I've only had a chance to skim through "Canoes: A Natural History in North America," but at first glance, the coffee table-size book looks to be a must-have for paddlers and others with a penchant for the canoe's rich history. Authors Mark Neuzil and Norman Sims delve into the history of canoes from the first dugouts to those constructed of carbon fiber and other modern materials. The book also includes accounts from the likes of Henry Thoreau, Eric Sevareid and Edwin Tappan Adney, among others. Published by University of Minnesota Press; $39.95; upress.umn.edu/book-division/books/canoes.

Grab a Yeti

Yeti coolers are all the buzz for their ability to keep ice for extended periods of time, but they also carry a hefty price tag. If spending $350 to $500 on a cooler is out of your price range, Yeti's Rambler Tumbler is a functional, less expensive gift alternative. The stainless steel tumblers keep ice twice as long as conventional tumblers and work just as well for hot beverages.
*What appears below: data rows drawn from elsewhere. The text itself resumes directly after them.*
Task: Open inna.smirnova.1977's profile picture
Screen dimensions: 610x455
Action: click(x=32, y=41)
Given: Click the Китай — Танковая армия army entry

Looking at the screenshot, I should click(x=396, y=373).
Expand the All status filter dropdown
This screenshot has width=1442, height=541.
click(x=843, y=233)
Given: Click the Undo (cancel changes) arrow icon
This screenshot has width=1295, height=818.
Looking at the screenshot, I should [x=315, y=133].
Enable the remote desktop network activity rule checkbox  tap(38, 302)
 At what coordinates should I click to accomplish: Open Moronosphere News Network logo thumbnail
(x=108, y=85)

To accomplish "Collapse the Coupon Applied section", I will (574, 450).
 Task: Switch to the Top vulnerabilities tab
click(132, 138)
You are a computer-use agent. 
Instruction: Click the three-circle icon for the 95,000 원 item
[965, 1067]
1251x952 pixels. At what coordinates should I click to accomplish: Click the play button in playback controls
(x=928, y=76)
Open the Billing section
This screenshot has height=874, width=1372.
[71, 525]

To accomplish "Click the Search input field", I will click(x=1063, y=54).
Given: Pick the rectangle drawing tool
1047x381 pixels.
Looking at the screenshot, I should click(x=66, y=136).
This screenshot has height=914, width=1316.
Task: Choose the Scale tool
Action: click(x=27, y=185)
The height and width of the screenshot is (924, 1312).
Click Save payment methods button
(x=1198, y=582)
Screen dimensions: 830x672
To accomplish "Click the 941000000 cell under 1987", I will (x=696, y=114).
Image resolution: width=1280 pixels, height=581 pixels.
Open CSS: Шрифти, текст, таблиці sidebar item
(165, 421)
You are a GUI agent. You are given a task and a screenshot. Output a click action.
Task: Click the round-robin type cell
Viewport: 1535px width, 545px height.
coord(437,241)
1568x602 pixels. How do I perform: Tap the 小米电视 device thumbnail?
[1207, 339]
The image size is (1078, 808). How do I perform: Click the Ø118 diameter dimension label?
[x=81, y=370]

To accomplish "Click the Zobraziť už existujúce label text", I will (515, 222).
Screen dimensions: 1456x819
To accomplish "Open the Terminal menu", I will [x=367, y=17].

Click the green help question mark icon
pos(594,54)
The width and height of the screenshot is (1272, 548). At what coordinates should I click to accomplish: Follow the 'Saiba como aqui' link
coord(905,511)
The 20-ounce tumbler is $29.99 and the 30-ounce retails for $39.99; yeti.com.

Read and prepare

"The Bushcraft Field Guide to Trapping, Gathering, and Cooking in the Wild," by New York Times bestselling author Dave Canterbury, a wealth of information about packing, trapping, and preparing food for treks and wilderness travels. About $10 and widely available through booksellers and other online and retail outlets.

Light the way

I got a Pelican 2720 LED Headlight headlamp a couple of years ago, and it's without question the best headlamp I've ever owned. I especially like the gesture control function that allows me to turn the headlamp on and off with a wave of my hand. The headlamp also has a red signaling light, adjustable light beam options and comes with three AAA alkaline batteries. About $48; thepelicanstore.com.

Wood is good

For holiday gift ideas, the Minnesota Department of Natural Resource suggests a locally made gift created from trees harvested in the state. That could mean wooden toys, handcrafts and keepsakes such as those available at a variety of rustic gift shops. Thousands of items are made from wood harvested in Minnesota forests, the DNR says, and about 30 percent of the state's wood fiber comes from state forest lands.

Hit the snow

There hasn't been much need for snowshoes the past couple of years because of the relative absence of snow, but winter appears to be headed in a snowier direction if the past week's storm is any indication. One of the best ways to get out and enjoy the outdoors is with a pair of snowshoes, which offer both aerobic exercise and a peaceful option for getting out and exploring nature up close and personal. Options range from the traditional wooden snowshoes-my preference-to those constructed of more modern lightweight materials. Numerous retail outlets carry snowshoes, and prices generally range from about $60 to upwards of $300 for certain types of wooden snowshoes.

Warm those feet

ThermaCELL mosquito-repeller appliances and foot warmers have been on the market for a few years now, but the company's latest twist in heated insoles uses Bluetooth technology to control the flow of heat with your smartphone phone. A free app that also can check battery life is available for both iOS and Android devices. ThermaCELL's ProFlex HD heated insoles last up to 8½ hours on a charge. About $199.95 and available through numerous retail outlets; heat.thermacell.com.